You won't get a really flat high gloss finish straight grom the brush so will need to flat it and then polish. Apply several coats to get some thickness of finish then cut it back. I do the initial flatting with a cabinet scraper (use a light touch) which will remove undulations quickly then go through the grades of paper from 320 up to 1500. You can carry on up to 4000 if you get some Abralon which is used in the motor finishing business. The higher grades - from 600 up are best done with wet and dry paper used wet with white spirit as a lubricant. depending on where you stop with the abrasives you can finish off with T Cut (from Halfords) and metal polish. Throughout this process you will need to be very careful not to rub through the finish particularly on the corners. This is why it is important to start with a good thickness of finish. 

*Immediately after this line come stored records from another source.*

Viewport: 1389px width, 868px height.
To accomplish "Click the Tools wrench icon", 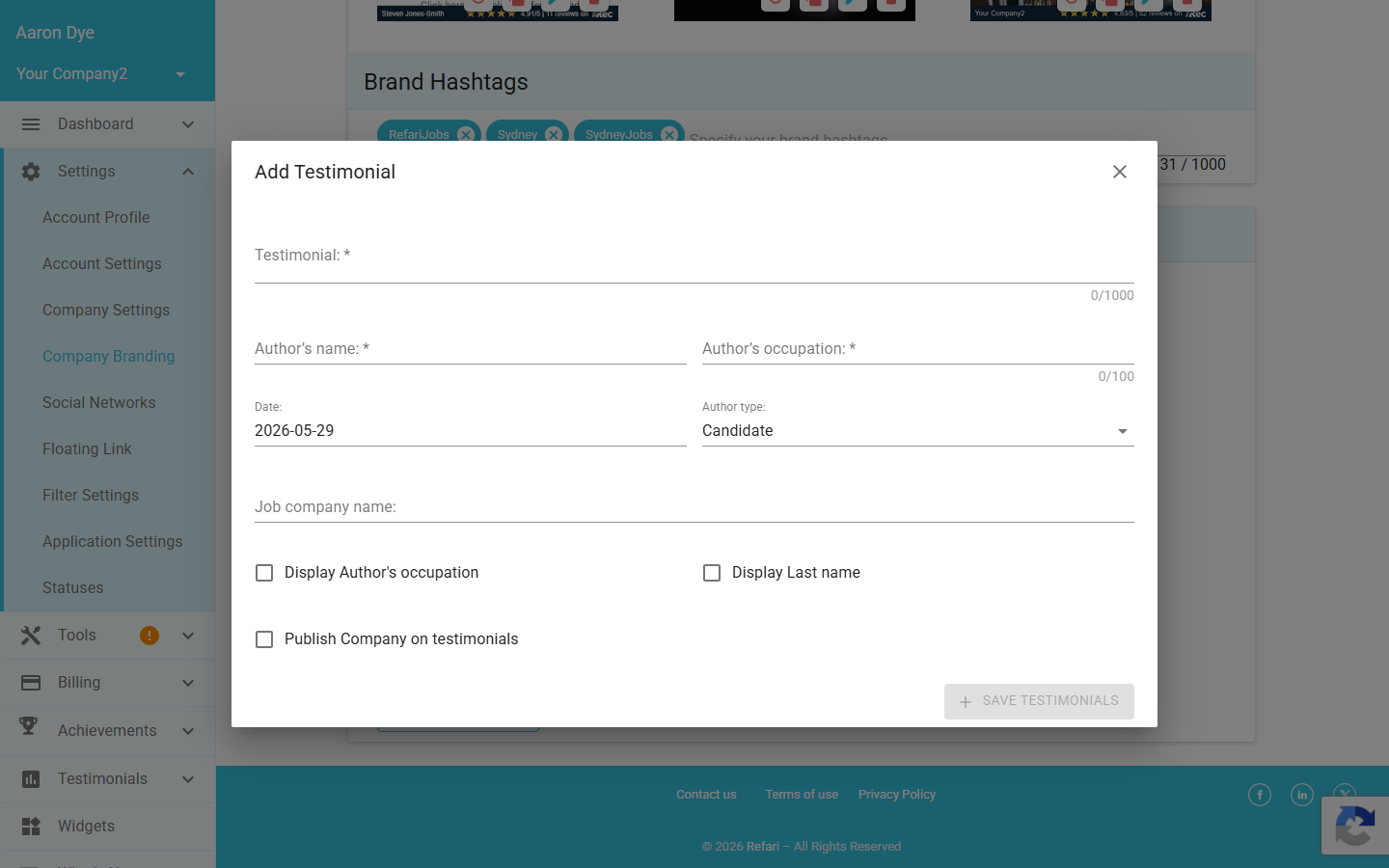I will coord(31,636).
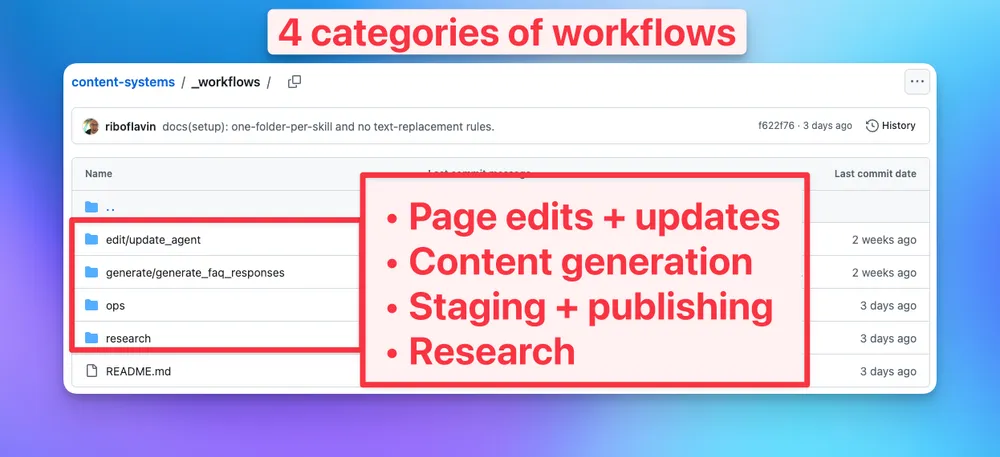Click the README.md file icon
This screenshot has width=1000, height=457.
pyautogui.click(x=91, y=371)
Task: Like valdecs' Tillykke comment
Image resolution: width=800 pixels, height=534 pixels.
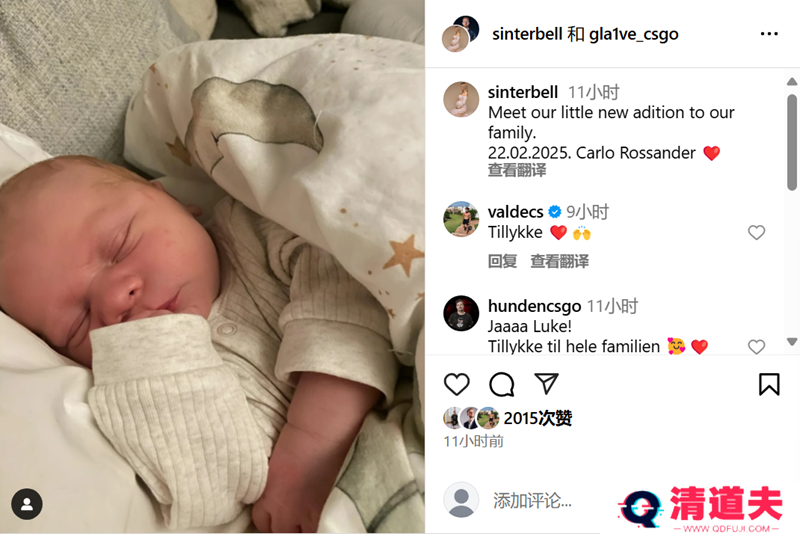Action: tap(756, 232)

Good luck and why not post some pics of the finished article.

Jim


----------



## AnselmFraser (11 Oct 2010)

Its a difficult job, pay someone to professionally spray it for you,just choose the exact fiish you want from one of their sample boards.

Anselm.


----------



## clk230 (29 Oct 2010)

i went for normal spray laquer in the end from my local car spares shop ,pleased with the finish although wheni do my speakers i'm going to invest in a compressor.
http://s380.photobucket.com/albums/oo24 ... turntable/


----------



## Titus A Duxass (30 Oct 2010)

That looks good.
My tip for the next one - epoxy resin.
Epoxy gives a really deep glass like finish although it does need protecting from UV if it's for outside.


----------



## clk230 (30 Oct 2010)

how easy is epoxy resin to apply ?

the next one is going tobe a belt drive


----------



## yetloh (30 Oct 2010)

Nice work, very sharp.

Jim


----------



## forgotten (31 Oct 2010)

i like the idea..... nice work..


----------